◆ **WHAT NEEDS TO BE DONE**:
Please return the entries, omitting and altering nothing.

[Opening DATA TO EXAMINE section]

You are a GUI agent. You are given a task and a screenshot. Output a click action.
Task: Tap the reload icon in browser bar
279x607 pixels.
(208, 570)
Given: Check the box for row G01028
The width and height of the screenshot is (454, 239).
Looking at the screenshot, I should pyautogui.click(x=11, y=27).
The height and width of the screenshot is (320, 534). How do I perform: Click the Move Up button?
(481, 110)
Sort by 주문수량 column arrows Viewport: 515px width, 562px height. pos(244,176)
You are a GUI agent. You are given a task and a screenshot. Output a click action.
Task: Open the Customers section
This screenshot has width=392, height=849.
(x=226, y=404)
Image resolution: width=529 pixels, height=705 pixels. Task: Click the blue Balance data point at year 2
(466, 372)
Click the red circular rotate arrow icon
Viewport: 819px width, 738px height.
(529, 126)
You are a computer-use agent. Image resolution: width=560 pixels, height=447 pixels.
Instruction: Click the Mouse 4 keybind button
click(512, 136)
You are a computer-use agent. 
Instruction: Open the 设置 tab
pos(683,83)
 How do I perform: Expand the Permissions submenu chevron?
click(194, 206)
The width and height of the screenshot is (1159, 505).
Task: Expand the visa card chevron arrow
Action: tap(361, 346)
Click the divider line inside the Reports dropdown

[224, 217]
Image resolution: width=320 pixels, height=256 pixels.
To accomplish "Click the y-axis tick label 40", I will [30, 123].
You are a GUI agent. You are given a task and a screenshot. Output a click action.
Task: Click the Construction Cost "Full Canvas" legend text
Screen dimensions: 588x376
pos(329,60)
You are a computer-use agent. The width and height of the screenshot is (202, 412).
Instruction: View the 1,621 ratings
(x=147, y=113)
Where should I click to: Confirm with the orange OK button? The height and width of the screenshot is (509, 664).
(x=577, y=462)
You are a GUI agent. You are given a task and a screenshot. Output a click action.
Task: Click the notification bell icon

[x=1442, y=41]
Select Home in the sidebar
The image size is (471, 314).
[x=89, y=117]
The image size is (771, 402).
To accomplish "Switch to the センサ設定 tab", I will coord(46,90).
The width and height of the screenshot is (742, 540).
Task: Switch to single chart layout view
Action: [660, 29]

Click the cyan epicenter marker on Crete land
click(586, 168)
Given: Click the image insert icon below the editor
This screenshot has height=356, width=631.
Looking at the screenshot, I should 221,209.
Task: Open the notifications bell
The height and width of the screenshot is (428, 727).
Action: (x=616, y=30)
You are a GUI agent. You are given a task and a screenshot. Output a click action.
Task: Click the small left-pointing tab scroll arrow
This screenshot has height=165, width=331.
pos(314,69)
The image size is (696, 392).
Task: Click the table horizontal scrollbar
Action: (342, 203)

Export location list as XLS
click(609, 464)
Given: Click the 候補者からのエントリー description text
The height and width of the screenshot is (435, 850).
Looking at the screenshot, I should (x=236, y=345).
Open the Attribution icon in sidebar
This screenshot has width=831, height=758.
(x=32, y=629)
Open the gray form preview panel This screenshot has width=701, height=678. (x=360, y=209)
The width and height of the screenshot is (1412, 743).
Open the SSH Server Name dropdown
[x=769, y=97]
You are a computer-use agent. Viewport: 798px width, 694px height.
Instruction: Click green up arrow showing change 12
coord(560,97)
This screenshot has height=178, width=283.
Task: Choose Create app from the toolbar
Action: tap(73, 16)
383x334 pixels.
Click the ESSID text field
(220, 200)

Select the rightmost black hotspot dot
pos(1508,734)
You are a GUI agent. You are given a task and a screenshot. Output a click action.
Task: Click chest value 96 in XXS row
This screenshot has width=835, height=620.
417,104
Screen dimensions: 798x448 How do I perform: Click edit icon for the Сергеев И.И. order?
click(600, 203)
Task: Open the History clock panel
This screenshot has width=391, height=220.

[Closing DATA TO EXAMINE section]

◆ **ANSWER**:
You are a GUI agent. You are given a task and a screenshot. Output a click action.
Task: Tap the reload icon in browser bar
279x607 pixels.
(208, 570)
Given: Check the box for row G01028
The width and height of the screenshot is (454, 239).
Looking at the screenshot, I should pyautogui.click(x=11, y=27).
The height and width of the screenshot is (320, 534). How do I perform: Click the Move Up button?
(481, 110)
Sort by 주문수량 column arrows Viewport: 515px width, 562px height. pos(244,176)
You are a GUI agent. You are given a task and a screenshot. Output a click action.
Task: Open the Customers section
This screenshot has width=392, height=849.
(x=226, y=404)
Image resolution: width=529 pixels, height=705 pixels. Task: Click the blue Balance data point at year 2
(466, 372)
Click the red circular rotate arrow icon
Viewport: 819px width, 738px height.
(529, 126)
You are a computer-use agent. Image resolution: width=560 pixels, height=447 pixels.
Instruction: Click the Mouse 4 keybind button
click(512, 136)
You are a computer-use agent. 
Instruction: Open the 设置 tab
pos(683,83)
 How do I perform: Expand the Permissions submenu chevron?
click(194, 206)
The width and height of the screenshot is (1159, 505).
Task: Expand the visa card chevron arrow
Action: tap(361, 346)
Click the divider line inside the Reports dropdown

[224, 217]
Image resolution: width=320 pixels, height=256 pixels.
To accomplish "Click the y-axis tick label 40", I will [30, 123].
You are a GUI agent. You are given a task and a screenshot. Output a click action.
Task: Click the Construction Cost "Full Canvas" legend text
Screen dimensions: 588x376
pos(329,60)
You are a computer-use agent. The width and height of the screenshot is (202, 412).
Instruction: View the 1,621 ratings
(x=147, y=113)
Where should I click to: Confirm with the orange OK button? The height and width of the screenshot is (509, 664).
(x=577, y=462)
You are a GUI agent. You are given a task and a screenshot. Output a click action.
Task: Click the notification bell icon

[x=1442, y=41]
Select Home in the sidebar
The image size is (471, 314).
[x=89, y=117]
The image size is (771, 402).
To accomplish "Switch to the センサ設定 tab", I will coord(46,90).
The width and height of the screenshot is (742, 540).
Task: Switch to single chart layout view
Action: [660, 29]

Click the cyan epicenter marker on Crete land
click(586, 168)
Given: Click the image insert icon below the editor
This screenshot has height=356, width=631.
Looking at the screenshot, I should 221,209.
Task: Open the notifications bell
The height and width of the screenshot is (428, 727).
Action: (x=616, y=30)
You are a GUI agent. You are given a task and a screenshot. Output a click action.
Task: Click the small left-pointing tab scroll arrow
This screenshot has height=165, width=331.
pos(314,69)
The image size is (696, 392).
Task: Click the table horizontal scrollbar
Action: (342, 203)

Export location list as XLS
click(609, 464)
Given: Click the 候補者からのエントリー description text
The height and width of the screenshot is (435, 850).
Looking at the screenshot, I should (x=236, y=345).
Open the Attribution icon in sidebar
This screenshot has width=831, height=758.
(x=32, y=629)
Open the gray form preview panel This screenshot has width=701, height=678. (x=360, y=209)
The width and height of the screenshot is (1412, 743).
Open the SSH Server Name dropdown
[x=769, y=97]
You are a computer-use agent. Viewport: 798px width, 694px height.
Instruction: Click green up arrow showing change 12
coord(560,97)
This screenshot has height=178, width=283.
Task: Choose Create app from the toolbar
Action: tap(73, 16)
383x334 pixels.
Click the ESSID text field
(220, 200)

Select the rightmost black hotspot dot
pos(1508,734)
You are a GUI agent. You are given a task and a screenshot. Output a click action.
Task: Click chest value 96 in XXS row
This screenshot has width=835, height=620.
417,104
Screen dimensions: 798x448 How do I perform: Click edit icon for the Сергеев И.И. order?
click(600, 203)
Task: Open the History clock panel
This screenshot has width=391, height=220.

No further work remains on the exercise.